Working with real-time data or streaming data, the rules are different, very different to what we’re used to handling. This is the case on a number of dimensions, and I want to walk through these dimensions step by step but will bounce around a little bit. The main difference is that of scale. The scale in real-time data particularly if you’re using external data sources that are not within the purview of your own control, the scale can be unpredictable, and potentially uncontrollable. What do I mean by that? There will be firehouses that you’re attached to that will send you as much information as you can take. Whether or not, you’re back in systems can cope is your problem, not their problem. You may say, “That’s fine. I’ll just drop some data on the floor,” but if you need that data for longitudinal studies or trending analysis etc., dropping data on the floor is also not appropriate. What do we do?

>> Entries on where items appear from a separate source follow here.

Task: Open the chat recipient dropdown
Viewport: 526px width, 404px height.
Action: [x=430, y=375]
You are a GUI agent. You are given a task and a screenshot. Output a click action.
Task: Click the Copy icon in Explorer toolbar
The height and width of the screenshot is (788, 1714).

We have to think about a number of dimensions. One of those is the consumption side. If we’re pulling streaming data from someone, or receiving streaming data from somewhere, we’re going to be doing something with it. Typically that will be in the guise of what we call worker nodes. These are little system service containers, run-time engines whatever, depending on your architecture that are consuming from the stream. Now the stream could be additional time stream so it may be like a HDFS connection, or it would be better if it was some form of queuing system where there was some sort of intermediate persistence of some nature, and some in order reply capability, and that’s something like a RabbitMQ for example. I’m a big fan of queues. They help with decoupling of systems. They help with resilience or reliability of systems. They give you nice, clean interfaces.

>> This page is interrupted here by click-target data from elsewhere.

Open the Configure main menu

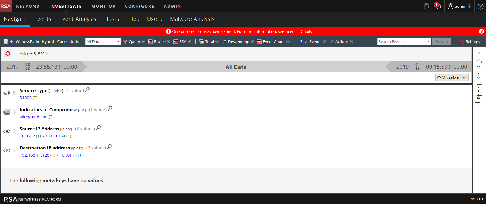[140, 6]
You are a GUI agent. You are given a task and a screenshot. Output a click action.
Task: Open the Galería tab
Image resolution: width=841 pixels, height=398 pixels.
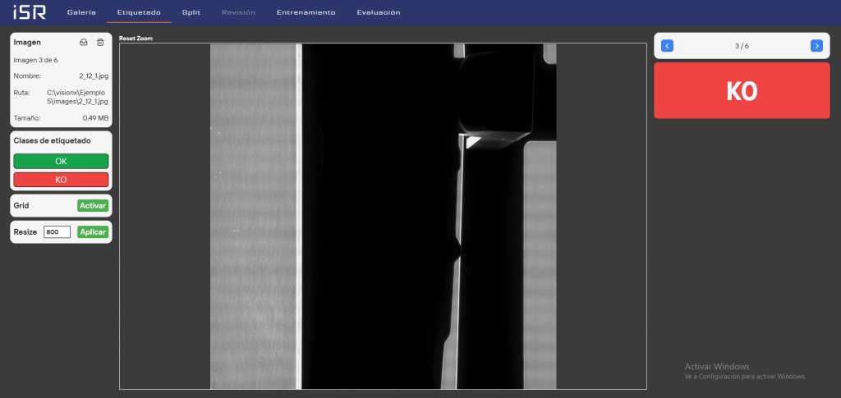pos(81,12)
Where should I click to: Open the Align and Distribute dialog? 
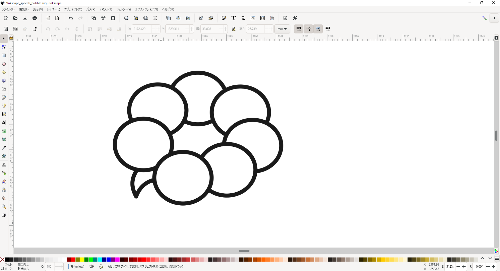pos(272,18)
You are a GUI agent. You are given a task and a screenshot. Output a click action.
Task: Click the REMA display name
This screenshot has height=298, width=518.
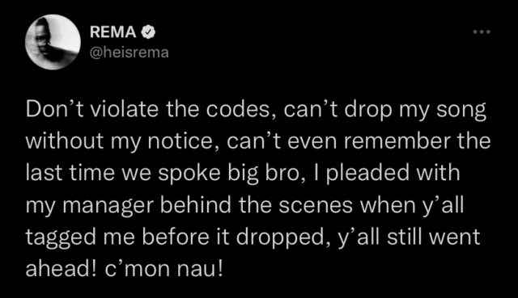[113, 32]
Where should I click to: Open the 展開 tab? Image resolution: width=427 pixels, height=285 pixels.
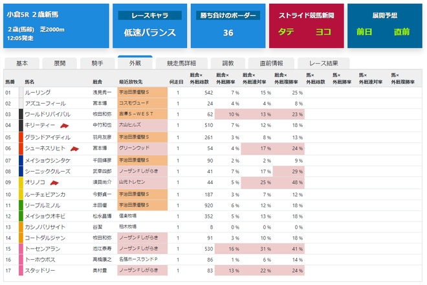(60, 63)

Irrespective to have that data coming, you need to consume that data in a timely, efficient, and effective way. Part of that is constructing your working node or nodes, there will be more than one typically. It’s important to consider the size of each node because when you’re scaling your nodes, you’re going to watch them move in a kind of increment that makes sense, but from a performance perspective and an economical perspective. You don’t want a node size that means that you jumped too high, so you go from being fully saturated on your worker node to being under-utilized on your new worker node. You also don’t want one that’s too small so you’re spinning a bazillion little worker nodes that are in aggregate quite inefficient, you need to find the sweet spot. How do you find the sweet spot?
Testing metrics and testing. Basically you need to instrument your worker nodes and understand how they’re performing, try different combinations of sizes, be it memory or CPU, and see what makes sense. You can, of course, always adjust those later on, but you’ll see trend lines over time. You’ll see as the scaling goes up and down, what makes sense, what smooths out your line, etc., but you need to make sure you have this worker node farm able to cope with the incoming traffic. Now again, these worker nodes themselves are stateless, we talk about statelessness a lot on this podcast. They need to be able to simply pull work off a queue, work on that individual piece of work, and then pull the next piece off. They don’t know the rest of the context. They don’t know what’s going on. If they die for some reason, another node can pick up that piece of work and use it as well.

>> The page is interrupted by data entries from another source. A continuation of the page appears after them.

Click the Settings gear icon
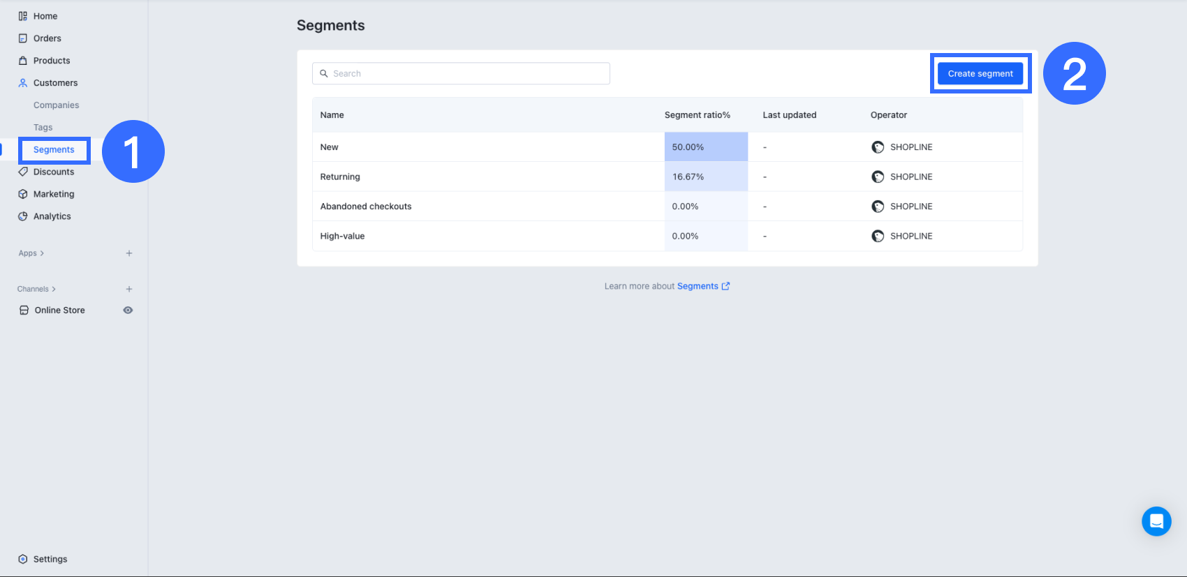 coord(23,559)
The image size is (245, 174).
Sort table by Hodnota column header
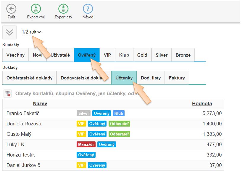click(202, 103)
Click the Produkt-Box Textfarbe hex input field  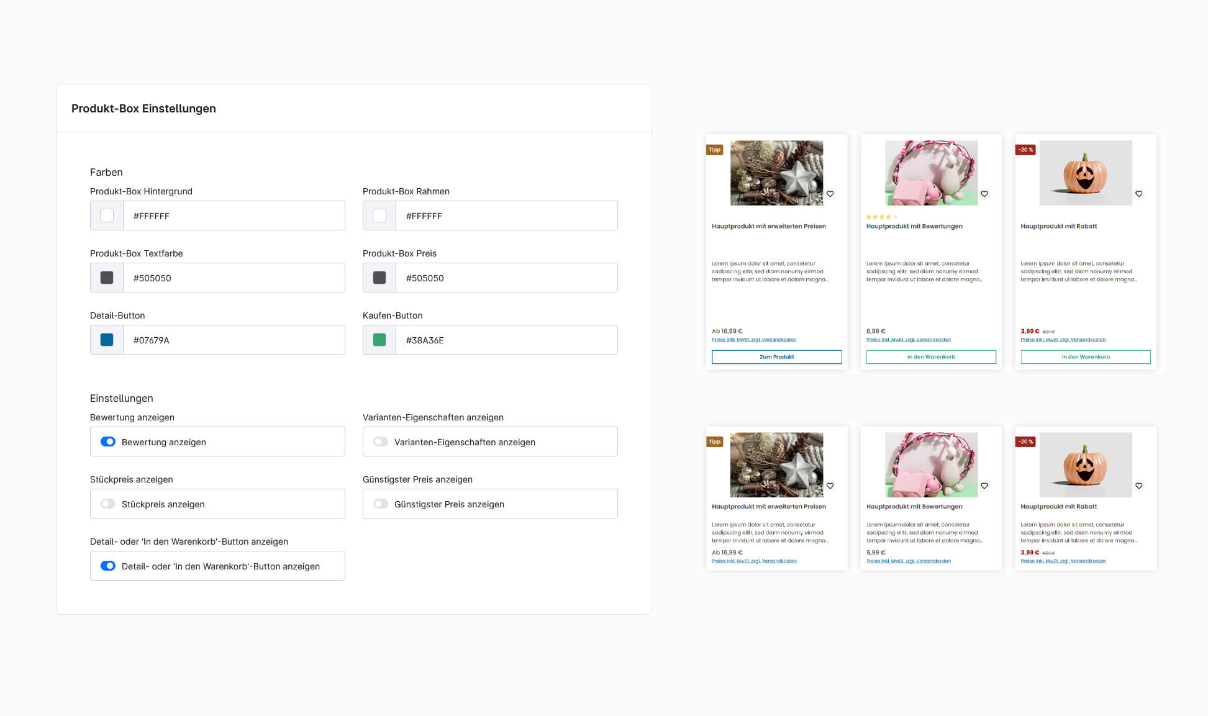pos(234,278)
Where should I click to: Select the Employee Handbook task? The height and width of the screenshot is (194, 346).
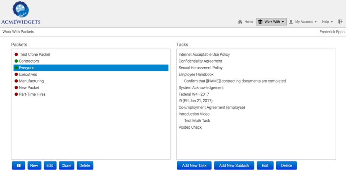coord(196,74)
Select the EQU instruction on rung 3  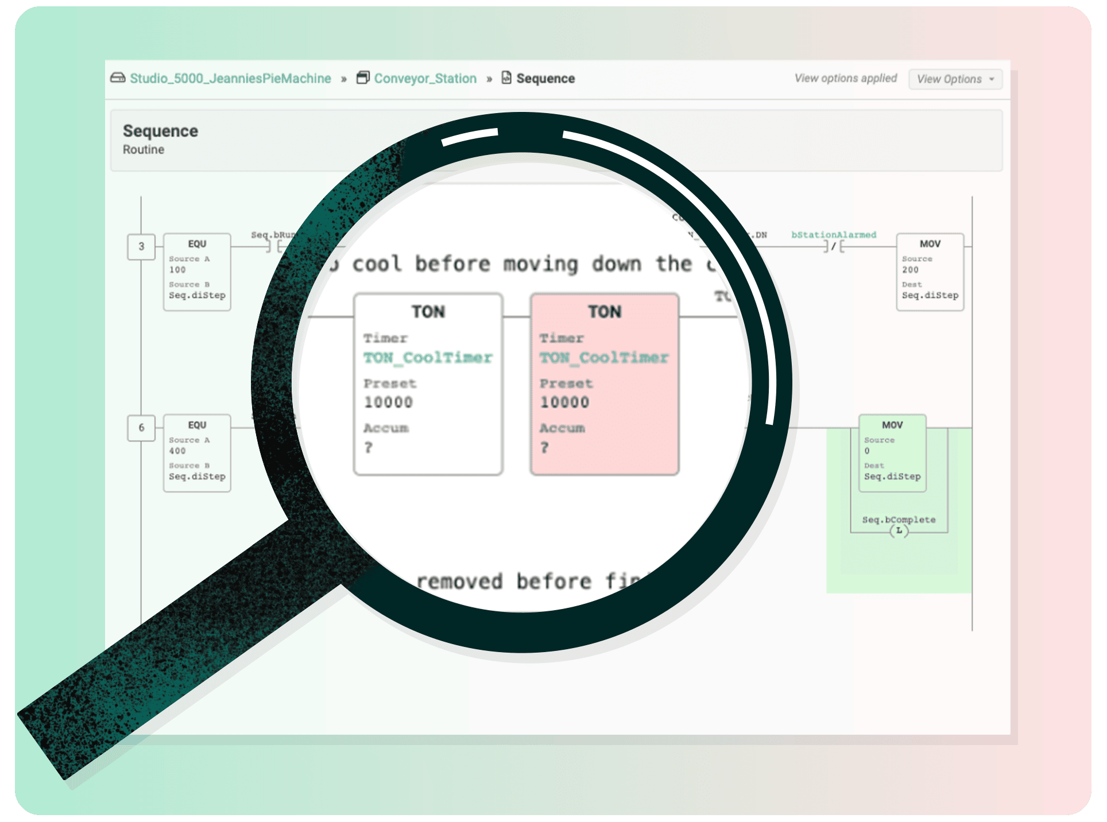[197, 270]
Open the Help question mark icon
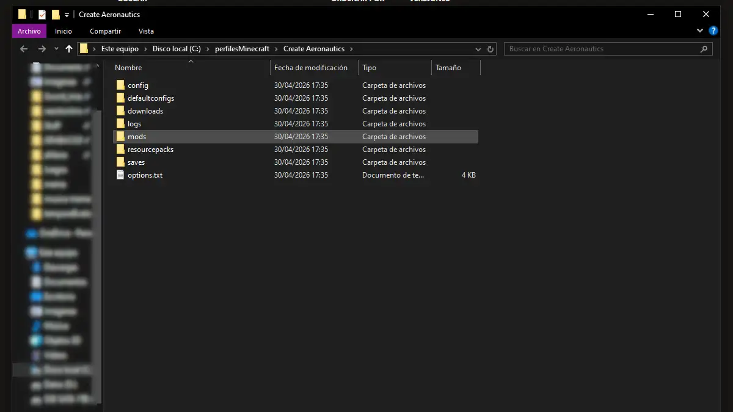The image size is (733, 412). (713, 31)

Now related to this concept of the worker nodes or that incoming stream of real-time data, and it’s not one stream, it can be many streams, it can be many steps of the streams, but I’ll simplify it for the purpose of the conversation. We have no time for downtime or outages. Now you may say will we never do and our systems always have to be up, but really most systems go down for sometime unless they’re built in a coordinated way and are deployed properly on a platform that can support that, typically you’ll see some form of downtime or outages from time to time. In the real-time world, particularly because we want you to capture all the information, and particularly in the case where we cannot replay information from the source because it’s a one-shot deal then there is no time for downtime or outages. We need to build assuming failure of related components and underlying components, and keep operating irrespective of that.
Again, things like that clustered and highly available distributed queues can come into play, RabbitMQ, great track record in this space are really important, also your order of scaled worker nodes are very important so that they can come and go as well, and a robust and controlled endpoint is important. Now the flip-side of the real-time data is you also need to consider what if you are actually providing some data or responding to some requests, how do you handle backlogs and how do you handle that pressure on services that have failed? One of the key disaster patterns that we see with services is the service goes down and it can’t cope with what’s going on, and of course, a whole lot of requests start backing up from other systems, and then when the system comes back up, it can’t cope because it’s getting slammed by all these systems.
Typically you want to implement some form of throttling with some brownout operation mode where we cope with certain types of workload that may be disguised as others. It could be true for some prioritization system. This can be done using headers on messages, for example. It could be done using some time-stamp mechanism, some source mechanism. There’s a whole lot of approaches you can take, it’s not one size fits all, but you got to think about it. It’s really, really important to think about how you handle the failure scenarios. I would argue even more importantly to recover from failure scenarios. Too often you see these scenarios where the service goes down, it’s overwhelmed, it’s brought back up only to go down again, and you rinse and repeat, no one’s very happy with that. Again, the liberal use and intelligent use, and correctly configured use of queues becomes very important in this context, and can make your life a lot easier as well.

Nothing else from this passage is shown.